THE PROBLEM — Lines before the one containing "The image size is (632, 252)." are left out; copy that line and every later line through the end of the data exactly.

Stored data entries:
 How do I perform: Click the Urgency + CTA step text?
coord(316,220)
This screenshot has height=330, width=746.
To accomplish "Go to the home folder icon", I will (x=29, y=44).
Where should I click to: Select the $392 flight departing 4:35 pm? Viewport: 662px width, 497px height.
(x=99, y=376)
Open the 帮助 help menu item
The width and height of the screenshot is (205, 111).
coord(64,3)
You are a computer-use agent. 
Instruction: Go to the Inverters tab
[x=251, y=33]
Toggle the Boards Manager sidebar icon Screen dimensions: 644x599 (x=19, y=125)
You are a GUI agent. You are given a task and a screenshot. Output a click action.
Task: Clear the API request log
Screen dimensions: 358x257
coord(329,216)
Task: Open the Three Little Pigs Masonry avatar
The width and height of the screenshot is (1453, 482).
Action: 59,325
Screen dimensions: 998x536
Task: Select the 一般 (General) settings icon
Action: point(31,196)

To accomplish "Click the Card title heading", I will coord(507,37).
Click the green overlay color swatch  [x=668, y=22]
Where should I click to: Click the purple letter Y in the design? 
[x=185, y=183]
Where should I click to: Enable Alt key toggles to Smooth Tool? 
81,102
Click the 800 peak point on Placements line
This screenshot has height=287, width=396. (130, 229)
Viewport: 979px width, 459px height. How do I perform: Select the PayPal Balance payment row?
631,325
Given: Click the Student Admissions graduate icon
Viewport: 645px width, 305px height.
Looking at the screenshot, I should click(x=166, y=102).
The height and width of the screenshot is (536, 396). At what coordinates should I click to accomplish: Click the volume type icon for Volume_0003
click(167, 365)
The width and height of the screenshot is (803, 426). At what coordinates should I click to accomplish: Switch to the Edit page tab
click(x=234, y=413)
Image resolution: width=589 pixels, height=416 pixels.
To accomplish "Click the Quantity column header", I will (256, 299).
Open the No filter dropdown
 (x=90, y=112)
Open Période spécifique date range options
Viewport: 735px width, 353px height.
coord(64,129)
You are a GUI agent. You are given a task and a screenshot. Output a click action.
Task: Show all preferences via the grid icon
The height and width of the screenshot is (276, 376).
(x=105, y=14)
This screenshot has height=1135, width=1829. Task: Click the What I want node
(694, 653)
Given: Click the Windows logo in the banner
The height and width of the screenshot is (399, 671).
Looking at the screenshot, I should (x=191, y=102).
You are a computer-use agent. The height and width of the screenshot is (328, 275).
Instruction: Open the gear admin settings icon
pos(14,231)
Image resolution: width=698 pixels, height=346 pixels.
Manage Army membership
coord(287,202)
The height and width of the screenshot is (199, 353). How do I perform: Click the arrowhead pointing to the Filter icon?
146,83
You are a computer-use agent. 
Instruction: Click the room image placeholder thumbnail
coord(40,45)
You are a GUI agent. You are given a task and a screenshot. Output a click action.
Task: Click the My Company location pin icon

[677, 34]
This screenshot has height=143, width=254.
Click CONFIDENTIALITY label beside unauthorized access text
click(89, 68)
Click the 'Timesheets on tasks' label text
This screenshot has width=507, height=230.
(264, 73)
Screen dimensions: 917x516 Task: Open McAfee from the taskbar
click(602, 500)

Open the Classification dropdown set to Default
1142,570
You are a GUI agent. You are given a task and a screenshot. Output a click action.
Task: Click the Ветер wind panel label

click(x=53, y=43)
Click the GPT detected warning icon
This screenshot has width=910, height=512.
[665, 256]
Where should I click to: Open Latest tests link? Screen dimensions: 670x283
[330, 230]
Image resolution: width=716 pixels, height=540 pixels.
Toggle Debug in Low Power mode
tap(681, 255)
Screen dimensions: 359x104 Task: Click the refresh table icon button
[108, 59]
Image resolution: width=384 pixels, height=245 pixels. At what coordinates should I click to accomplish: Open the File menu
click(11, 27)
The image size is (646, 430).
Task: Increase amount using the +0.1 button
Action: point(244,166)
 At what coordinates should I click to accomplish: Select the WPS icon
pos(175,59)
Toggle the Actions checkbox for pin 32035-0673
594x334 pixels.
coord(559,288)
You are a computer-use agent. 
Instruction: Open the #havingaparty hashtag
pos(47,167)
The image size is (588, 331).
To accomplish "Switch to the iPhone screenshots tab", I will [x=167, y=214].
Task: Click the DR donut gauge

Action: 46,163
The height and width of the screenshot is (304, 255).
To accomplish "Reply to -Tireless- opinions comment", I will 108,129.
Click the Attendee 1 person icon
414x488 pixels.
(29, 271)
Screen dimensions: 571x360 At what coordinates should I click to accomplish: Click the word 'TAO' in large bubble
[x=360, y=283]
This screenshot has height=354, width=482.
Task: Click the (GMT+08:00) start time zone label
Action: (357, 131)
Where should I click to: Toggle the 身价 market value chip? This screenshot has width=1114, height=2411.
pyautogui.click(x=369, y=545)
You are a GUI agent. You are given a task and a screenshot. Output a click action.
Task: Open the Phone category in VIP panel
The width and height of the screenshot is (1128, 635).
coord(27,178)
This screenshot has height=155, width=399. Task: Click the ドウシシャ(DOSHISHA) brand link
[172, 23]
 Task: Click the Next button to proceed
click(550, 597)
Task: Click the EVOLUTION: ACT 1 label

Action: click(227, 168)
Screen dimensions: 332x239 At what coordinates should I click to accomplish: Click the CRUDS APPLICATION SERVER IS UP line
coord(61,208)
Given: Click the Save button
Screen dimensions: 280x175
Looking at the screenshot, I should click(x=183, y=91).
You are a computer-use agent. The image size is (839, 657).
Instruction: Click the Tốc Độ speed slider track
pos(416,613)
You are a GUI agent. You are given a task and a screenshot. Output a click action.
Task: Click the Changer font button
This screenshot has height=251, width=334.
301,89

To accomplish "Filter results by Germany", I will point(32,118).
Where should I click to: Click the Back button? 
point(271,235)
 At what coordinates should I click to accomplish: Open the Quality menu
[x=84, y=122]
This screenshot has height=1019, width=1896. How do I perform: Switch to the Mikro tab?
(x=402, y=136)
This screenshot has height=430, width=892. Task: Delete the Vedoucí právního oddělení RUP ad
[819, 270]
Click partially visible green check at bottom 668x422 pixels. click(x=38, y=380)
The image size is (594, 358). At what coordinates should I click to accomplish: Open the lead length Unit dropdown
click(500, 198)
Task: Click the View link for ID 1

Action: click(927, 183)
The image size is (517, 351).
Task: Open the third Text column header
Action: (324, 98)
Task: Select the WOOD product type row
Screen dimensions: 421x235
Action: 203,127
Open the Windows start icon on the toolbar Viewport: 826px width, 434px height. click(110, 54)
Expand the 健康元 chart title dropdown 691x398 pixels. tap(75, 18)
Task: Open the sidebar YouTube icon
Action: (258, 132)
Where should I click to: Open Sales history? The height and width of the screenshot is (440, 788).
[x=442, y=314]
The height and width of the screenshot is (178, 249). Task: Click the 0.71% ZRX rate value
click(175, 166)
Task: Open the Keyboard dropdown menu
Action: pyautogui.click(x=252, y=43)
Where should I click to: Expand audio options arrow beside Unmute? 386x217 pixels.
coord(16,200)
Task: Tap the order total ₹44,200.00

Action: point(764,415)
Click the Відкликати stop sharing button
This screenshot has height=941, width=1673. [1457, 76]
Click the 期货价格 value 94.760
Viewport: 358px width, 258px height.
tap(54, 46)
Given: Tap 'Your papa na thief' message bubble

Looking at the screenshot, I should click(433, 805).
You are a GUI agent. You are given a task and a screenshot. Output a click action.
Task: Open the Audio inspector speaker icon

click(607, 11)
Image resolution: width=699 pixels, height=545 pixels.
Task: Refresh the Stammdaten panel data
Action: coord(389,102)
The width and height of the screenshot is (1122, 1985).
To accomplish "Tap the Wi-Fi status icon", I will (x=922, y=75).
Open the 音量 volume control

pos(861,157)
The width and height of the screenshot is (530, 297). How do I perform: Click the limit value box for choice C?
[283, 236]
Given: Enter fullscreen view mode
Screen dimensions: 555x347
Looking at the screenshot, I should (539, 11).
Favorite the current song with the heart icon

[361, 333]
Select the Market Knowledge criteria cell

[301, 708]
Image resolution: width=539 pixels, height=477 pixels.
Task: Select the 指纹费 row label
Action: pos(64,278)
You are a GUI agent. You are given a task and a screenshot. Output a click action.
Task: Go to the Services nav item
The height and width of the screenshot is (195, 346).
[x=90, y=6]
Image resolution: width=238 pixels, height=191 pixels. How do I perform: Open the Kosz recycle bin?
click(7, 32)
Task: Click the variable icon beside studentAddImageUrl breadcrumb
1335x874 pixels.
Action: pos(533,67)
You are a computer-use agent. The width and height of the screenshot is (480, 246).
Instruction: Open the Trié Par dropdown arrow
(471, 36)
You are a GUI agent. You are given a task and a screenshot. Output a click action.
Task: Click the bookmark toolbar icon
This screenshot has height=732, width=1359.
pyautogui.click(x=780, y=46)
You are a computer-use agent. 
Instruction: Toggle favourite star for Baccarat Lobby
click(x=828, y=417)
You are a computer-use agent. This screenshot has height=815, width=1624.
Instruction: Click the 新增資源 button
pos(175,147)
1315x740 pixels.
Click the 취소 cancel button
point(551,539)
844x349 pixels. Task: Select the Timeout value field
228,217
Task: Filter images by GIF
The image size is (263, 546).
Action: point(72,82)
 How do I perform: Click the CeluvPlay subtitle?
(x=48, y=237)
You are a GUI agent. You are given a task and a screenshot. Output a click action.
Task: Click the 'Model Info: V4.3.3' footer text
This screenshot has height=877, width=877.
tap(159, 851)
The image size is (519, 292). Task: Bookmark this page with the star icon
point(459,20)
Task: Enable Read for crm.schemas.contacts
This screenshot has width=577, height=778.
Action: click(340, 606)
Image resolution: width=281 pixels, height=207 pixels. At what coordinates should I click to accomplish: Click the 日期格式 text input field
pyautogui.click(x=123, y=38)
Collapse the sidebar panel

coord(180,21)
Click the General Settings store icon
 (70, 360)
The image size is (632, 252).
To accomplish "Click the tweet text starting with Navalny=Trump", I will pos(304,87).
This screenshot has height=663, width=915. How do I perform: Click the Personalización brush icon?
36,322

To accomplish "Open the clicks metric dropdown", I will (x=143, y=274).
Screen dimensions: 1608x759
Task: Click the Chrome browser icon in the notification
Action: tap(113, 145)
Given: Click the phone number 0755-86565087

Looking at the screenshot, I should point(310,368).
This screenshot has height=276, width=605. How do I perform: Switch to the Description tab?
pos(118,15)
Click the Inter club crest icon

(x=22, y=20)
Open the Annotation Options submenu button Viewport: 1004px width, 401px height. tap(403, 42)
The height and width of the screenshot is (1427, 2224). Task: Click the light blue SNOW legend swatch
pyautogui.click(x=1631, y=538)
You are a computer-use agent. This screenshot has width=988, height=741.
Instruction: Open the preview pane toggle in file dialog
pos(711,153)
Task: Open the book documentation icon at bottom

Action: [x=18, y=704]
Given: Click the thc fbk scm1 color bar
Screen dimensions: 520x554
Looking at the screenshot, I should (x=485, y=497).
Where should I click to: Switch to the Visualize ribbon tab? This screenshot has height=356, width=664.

TASK OUTPUT —
The image size is (632, 252).
To accomplish "Click the tweet text starting with Navalny=Trump", I will pos(304,87).
This screenshot has height=663, width=915. How do I perform: Click the Personalización brush icon?
36,322

To accomplish "Open the clicks metric dropdown", I will (x=143, y=274).
Screen dimensions: 1608x759
Task: Click the Chrome browser icon in the notification
Action: tap(113, 145)
Given: Click the phone number 0755-86565087

Looking at the screenshot, I should point(310,368).
This screenshot has height=276, width=605. How do I perform: Switch to the Description tab?
pos(118,15)
Click the Inter club crest icon

(x=22, y=20)
Open the Annotation Options submenu button Viewport: 1004px width, 401px height. tap(403, 42)
The height and width of the screenshot is (1427, 2224). Task: Click the light blue SNOW legend swatch
pyautogui.click(x=1631, y=538)
You are a computer-use agent. This screenshot has width=988, height=741.
Instruction: Open the preview pane toggle in file dialog
pos(711,153)
Task: Open the book documentation icon at bottom

Action: [x=18, y=704]
Given: Click the thc fbk scm1 color bar
Screen dimensions: 520x554
Looking at the screenshot, I should (x=485, y=497).
Where should I click to: Switch to the Visualize ribbon tab? This screenshot has height=356, width=664.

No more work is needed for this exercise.